The orchestra, conducted by Tobias Ringborg, deserves mention for being a notch higher than Scottish Opera’s usual standard, delivering Mozart’s score with vivid attention to detail and a fine dynamic range. The chorus was fantastically buoyant and amusing from the very start, in their bustling work on the fields at dawn during the Overture and at their every subsequent appearance. The little girl from the chorus sticking her tongue out at the Count at the end of Act I was another amusing touch. This idea continues during the Countess’ “Porgi amor” in Act II when a girl, like a vision of her childhood, walks diagonally across the stage to the back wings – an effective but insubstantial and underdeveloped motif which risked making certain other directorial details seem haphazard. Another curiosity was in the Act II finale: why would the door to the Countess’ closet be placed invisibly stage right instead of in the place of the dramatically unimportant door to her bedroom?

Hanna Hipp (Cherubino), Eleanor Dennis (Countess) and Anna Devin (Susanna) © Bill Cooper
Hanna Hipp (Cherubino), Eleanor Dennis (Countess) and Anna Devin (Susanna)
© Bill Cooper

It quickly became apparent just how brisk the entire production was, leaving barely a gap for applause after most arias and moving quite impatiently from scene to scene. This was really only a problem in Act III which, containing the major arias of the Count and Countess as well as the Countess’ duet with Susanna, forms the emotional core of the opera and requires a slower pace to properly sink in. Gravitas was finally achieved by Act IV in Figaro’s misogynistic aria “Aprite un po’ quegli occhi”, lit with almost gothic brilliance by a single white spotlight, and in Susanna’s “Deh vieni non tardar”. Indeed, Ben McAteer’s Figaro and, in particular, Anna Devin’s Susanna were the two stand-outs, along with an excellent performance by Samuel Dale Johnson as Count Almaviva. Only Hanna Hipp’s Cherubino and Eleanor Dennis’ Countess needed a wider range of expressive nuance to portray these contrasting but intertwined and absolutely essential roles.

Collected material -
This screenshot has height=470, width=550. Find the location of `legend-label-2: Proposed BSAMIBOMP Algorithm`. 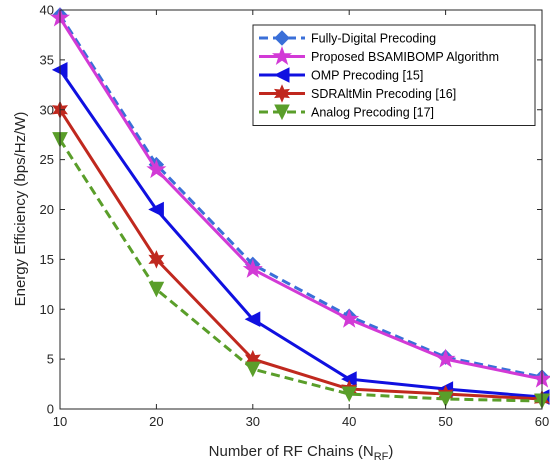

legend-label-2: Proposed BSAMIBOMP Algorithm is located at coordinates (405, 57).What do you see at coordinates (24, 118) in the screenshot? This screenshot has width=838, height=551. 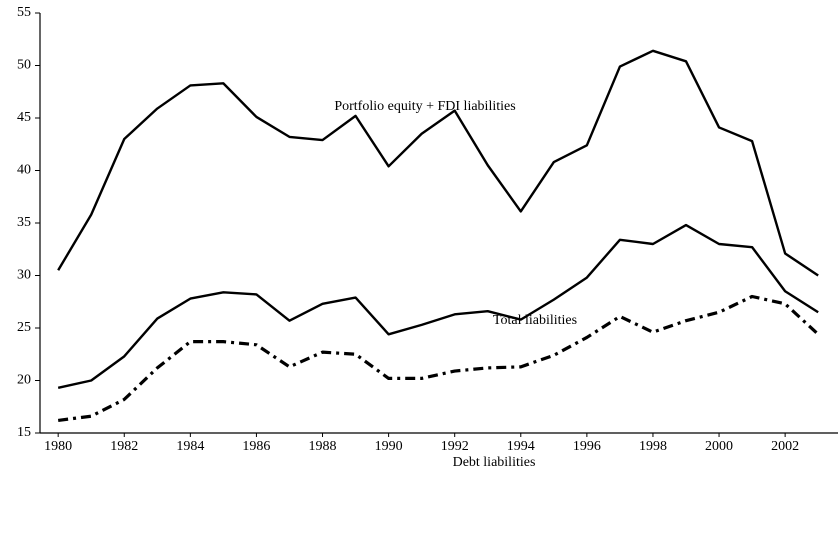 I see `y-tick-label: 45` at bounding box center [24, 118].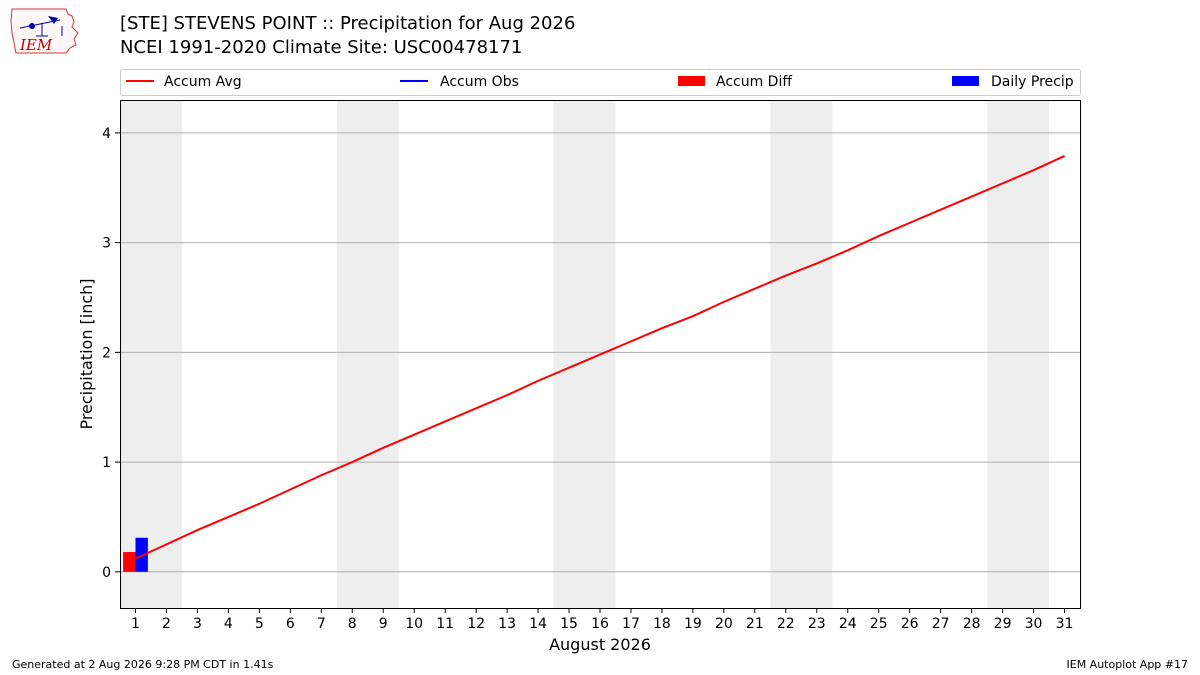 This screenshot has height=675, width=1200. I want to click on x-tick-label: 7, so click(322, 624).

Exercises -
1 – For each statement about the opera review, answer yes or no on whether it agrees with the review, and quote the words from the review that decide it.
(a) The orchestra was conducted by Tobias Ringborg.
(b) The reviewer considered the pace of Act III well suited to its emotional weight.
(c) Figaro's aria "Aprite un po' quegli occhi" was lit by a single white spotlight.
2 – List every singer that the opera review names, together with the role each one performs.
3 – Write the next part of the opera review, picking up after its final sentence.
The material after the opera review is separate from it.

Written responses -
1 –
(a) Yes: "The orchestra, conducted by Tobias Ringborg"
(b) No: "This was really only a problem in Act III which, containing the major arias of the Count and Countess as well as the Countess’ duet with Susanna, forms the emotional core of the opera and requires a slower pace to properly sink in."
(c) Yes: "Figaro’s misogynistic aria “Aprite un po’ quegli occhi”, lit with almost gothic brilliance by a single white spotlight"

2 –
- Hanna Hipp: Cherubino
- Eleanor Dennis: Countess
- Anna Devin: Susanna
- Ben McAteer: Figaro
- Samuel Dale Johnson: Count Almaviva

3 –
Allen’s production of Figaro is undeniably enjoyable, for the most part capturing the tension between the story’s disruptive erotic drive and Mozart’s exquisite Classical style (which, in 1786, was pretty much at its peak). Only occasionally does a clumsy or awkward moment of stage blocking or mise-en-scène betray some conceptual and directorial loose-ends, which may at least tighten as the production’s run continues. The ever-present comic elements veered between rather deliberate and effortlessly hilarious, and at its best the performance was exhilarating. Alongside the mostly excellent vocal performances, this was a strong start to the season and a Marriage of Figaro to remember.